The awards are promoted as the largest and longest-running arts national scholarship program for teens.
He will receive his medal at Carnegie Hall in New York on June 1. Past recipients include author Truman Capote, poet Sylvia Plath, pop artist Andy Warhol, actor Robert Redford and photographer Richard Avedon.
In addition, his winning sculpture, "Inside-Out House," will be on exhibit at the Parsons New School for Design in New York through June 16.
But the best is yet to come for Martinez - a distinction so prestigious that he still can't believe his good fortune.
He has been accepted to arguably the most prestigious and competitive art school in the nation, The Cooper Union for the Advancement of Science and Art, also in New York.
As well as a feather in his cap and Friends School's, his acceptance to Cooper Union is financial coup for his family.

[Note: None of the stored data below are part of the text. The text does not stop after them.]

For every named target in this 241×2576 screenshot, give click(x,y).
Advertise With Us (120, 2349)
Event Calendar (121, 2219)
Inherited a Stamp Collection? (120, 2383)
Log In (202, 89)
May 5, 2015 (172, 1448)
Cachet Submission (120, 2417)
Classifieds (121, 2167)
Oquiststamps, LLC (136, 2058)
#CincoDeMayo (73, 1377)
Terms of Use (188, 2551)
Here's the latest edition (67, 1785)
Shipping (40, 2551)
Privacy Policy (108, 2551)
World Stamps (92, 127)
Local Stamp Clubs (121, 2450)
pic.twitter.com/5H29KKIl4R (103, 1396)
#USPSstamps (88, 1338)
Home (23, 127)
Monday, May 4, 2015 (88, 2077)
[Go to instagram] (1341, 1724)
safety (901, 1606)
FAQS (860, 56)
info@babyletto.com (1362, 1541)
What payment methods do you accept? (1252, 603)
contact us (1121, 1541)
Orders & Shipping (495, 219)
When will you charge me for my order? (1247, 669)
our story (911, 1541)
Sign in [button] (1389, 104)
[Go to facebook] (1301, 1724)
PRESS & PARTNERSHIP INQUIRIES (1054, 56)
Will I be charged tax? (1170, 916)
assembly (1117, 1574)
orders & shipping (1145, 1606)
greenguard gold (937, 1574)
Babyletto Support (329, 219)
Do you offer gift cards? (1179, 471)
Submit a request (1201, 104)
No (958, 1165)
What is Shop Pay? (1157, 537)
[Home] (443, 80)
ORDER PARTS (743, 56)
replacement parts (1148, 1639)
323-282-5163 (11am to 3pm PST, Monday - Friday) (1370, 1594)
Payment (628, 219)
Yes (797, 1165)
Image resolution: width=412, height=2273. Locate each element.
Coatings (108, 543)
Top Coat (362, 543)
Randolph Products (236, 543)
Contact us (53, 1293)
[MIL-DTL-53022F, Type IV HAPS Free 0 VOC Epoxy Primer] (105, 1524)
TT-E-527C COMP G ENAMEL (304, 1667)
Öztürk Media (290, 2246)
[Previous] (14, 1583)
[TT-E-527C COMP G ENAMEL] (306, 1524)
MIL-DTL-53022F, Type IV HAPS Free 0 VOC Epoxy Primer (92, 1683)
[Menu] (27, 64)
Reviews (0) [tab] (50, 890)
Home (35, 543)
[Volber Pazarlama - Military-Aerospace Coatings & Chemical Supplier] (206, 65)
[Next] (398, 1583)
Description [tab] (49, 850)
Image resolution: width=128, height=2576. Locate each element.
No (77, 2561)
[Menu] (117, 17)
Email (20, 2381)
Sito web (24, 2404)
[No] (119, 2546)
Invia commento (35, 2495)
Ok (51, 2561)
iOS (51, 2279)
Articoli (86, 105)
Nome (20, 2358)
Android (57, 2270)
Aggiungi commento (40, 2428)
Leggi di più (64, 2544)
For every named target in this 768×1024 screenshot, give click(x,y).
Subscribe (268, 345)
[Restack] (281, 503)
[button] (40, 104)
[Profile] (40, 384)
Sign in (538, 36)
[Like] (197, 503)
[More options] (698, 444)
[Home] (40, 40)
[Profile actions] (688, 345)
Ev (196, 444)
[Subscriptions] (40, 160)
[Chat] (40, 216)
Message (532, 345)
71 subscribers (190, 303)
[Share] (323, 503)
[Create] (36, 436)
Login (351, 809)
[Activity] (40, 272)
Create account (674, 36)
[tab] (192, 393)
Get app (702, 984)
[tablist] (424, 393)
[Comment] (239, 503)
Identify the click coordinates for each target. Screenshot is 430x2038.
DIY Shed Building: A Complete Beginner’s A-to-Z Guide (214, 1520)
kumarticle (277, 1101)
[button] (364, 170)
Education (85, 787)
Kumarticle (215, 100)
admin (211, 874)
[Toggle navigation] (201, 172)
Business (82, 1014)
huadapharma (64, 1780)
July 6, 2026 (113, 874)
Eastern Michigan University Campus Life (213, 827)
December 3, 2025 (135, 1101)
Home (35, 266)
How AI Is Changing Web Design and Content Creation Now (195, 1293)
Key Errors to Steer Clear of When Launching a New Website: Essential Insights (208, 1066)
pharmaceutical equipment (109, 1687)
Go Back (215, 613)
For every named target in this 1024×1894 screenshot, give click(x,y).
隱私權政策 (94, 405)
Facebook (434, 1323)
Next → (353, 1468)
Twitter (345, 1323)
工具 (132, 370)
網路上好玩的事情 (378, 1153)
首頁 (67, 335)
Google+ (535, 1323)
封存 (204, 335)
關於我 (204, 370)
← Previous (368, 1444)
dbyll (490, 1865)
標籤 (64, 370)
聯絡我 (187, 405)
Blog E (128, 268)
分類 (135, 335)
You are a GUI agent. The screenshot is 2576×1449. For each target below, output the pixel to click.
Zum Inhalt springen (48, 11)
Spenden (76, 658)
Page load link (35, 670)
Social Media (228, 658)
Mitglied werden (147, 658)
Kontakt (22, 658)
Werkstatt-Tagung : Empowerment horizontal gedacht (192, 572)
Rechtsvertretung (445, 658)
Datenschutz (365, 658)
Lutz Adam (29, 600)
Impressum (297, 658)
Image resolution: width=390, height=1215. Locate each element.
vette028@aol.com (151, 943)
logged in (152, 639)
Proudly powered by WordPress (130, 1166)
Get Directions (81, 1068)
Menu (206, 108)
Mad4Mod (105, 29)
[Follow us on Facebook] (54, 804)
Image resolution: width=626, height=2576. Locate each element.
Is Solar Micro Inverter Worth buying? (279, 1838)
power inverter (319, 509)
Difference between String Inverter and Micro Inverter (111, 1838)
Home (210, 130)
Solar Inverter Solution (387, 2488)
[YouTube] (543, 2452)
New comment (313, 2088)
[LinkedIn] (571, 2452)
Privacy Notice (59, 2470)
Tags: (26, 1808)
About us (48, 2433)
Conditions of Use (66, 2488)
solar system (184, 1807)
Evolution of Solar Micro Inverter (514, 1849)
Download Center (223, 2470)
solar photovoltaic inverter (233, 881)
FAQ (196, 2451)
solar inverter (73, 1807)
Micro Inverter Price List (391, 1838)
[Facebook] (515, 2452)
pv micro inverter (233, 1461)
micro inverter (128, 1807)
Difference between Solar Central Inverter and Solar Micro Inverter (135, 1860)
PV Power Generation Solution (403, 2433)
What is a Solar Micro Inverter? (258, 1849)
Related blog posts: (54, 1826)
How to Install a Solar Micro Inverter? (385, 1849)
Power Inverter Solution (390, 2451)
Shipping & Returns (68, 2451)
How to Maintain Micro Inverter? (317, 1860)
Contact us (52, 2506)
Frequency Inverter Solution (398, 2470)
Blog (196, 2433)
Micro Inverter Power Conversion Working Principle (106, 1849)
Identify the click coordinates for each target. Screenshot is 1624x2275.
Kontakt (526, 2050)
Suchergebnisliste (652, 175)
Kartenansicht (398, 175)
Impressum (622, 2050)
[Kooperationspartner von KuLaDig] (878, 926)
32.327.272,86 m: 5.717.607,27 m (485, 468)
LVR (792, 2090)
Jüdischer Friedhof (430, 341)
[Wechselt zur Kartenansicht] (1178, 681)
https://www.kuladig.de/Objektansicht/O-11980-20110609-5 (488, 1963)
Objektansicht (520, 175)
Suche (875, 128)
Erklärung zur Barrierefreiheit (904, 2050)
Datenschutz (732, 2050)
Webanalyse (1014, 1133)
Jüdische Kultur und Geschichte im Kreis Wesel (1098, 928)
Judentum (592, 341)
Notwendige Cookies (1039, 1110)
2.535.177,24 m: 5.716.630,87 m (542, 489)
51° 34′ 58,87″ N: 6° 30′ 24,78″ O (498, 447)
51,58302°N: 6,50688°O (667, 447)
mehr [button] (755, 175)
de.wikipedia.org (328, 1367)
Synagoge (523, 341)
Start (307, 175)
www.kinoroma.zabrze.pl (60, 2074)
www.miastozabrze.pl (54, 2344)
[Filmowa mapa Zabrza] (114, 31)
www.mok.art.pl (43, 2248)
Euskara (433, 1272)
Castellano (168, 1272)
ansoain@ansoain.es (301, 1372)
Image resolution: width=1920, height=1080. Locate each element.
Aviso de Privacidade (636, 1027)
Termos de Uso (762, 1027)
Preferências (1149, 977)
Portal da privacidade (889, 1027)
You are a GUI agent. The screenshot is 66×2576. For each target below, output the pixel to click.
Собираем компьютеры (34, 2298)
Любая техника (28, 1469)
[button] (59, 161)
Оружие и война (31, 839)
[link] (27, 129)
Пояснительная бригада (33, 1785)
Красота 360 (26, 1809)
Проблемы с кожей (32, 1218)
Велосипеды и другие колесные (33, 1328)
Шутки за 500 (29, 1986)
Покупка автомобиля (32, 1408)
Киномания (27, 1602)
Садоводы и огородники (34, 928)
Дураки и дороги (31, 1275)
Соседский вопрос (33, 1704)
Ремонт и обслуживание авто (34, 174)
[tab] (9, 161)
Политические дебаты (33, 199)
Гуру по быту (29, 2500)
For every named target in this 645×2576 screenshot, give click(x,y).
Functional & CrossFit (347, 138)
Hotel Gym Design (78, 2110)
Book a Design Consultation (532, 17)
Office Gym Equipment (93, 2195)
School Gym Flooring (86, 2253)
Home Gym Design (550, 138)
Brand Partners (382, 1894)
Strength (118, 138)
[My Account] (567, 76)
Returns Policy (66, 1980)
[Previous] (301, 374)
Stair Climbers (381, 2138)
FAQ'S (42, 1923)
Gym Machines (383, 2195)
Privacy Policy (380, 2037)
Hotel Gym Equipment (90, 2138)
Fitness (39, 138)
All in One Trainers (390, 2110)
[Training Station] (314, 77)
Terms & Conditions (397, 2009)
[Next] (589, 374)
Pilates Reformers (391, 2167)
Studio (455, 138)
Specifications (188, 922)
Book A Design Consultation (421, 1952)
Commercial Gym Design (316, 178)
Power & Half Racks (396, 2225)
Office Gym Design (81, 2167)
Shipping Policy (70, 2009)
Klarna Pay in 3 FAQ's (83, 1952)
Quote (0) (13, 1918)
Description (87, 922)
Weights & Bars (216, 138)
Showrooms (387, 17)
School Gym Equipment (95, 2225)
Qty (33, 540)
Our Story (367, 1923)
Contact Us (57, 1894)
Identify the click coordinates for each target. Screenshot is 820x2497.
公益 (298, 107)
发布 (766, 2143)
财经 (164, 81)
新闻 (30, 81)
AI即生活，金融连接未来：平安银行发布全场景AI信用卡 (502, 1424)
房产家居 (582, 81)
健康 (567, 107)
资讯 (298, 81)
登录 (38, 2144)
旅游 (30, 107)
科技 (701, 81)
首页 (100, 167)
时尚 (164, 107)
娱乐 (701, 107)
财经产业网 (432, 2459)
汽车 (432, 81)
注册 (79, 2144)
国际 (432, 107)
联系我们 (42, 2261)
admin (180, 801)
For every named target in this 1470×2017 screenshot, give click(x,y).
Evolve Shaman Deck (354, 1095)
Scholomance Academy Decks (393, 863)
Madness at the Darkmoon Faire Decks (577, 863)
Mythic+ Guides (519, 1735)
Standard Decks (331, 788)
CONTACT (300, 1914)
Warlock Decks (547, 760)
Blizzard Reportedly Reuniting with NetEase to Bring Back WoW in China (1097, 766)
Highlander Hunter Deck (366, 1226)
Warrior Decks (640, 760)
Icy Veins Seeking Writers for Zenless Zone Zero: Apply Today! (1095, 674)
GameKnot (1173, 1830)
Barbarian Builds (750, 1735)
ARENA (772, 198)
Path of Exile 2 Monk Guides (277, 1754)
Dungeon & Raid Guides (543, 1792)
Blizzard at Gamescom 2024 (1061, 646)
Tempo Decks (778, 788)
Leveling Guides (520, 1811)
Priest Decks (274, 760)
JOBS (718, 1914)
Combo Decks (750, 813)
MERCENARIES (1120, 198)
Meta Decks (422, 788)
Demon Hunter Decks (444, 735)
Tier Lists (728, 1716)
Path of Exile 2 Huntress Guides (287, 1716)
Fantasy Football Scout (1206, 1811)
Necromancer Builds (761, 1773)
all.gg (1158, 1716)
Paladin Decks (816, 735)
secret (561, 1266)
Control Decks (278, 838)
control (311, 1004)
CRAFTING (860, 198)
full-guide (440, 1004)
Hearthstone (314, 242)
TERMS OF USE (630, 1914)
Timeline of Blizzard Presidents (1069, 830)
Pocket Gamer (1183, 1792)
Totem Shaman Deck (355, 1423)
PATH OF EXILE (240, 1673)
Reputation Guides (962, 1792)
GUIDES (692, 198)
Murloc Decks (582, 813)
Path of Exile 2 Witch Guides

Fortified by a $577 million endowment as of 2010, the 153-year-old art, engineering and architecture school offers full $37,500-a-year scholarships to each student.
Cooper Union is considering charging tuition for the first time in more than a century, reportedly due to money troubles in a weak economy. But even if the college does start charging tuition, it would not star with next year's freshmen.
"The class of fall 2012 will not be charged tuition," said Jolene Travis, a Cooper Union spokeswoman.
"I'm glad that my parents don't have to pay for college," Martinez said.
Martinez said his fascination with art can be traced all the back to his early visits to art museums. One that impressed him the most as a child was Alexander Calder's "100 Yard Dash," a massive, red steel sculpture at the BMA.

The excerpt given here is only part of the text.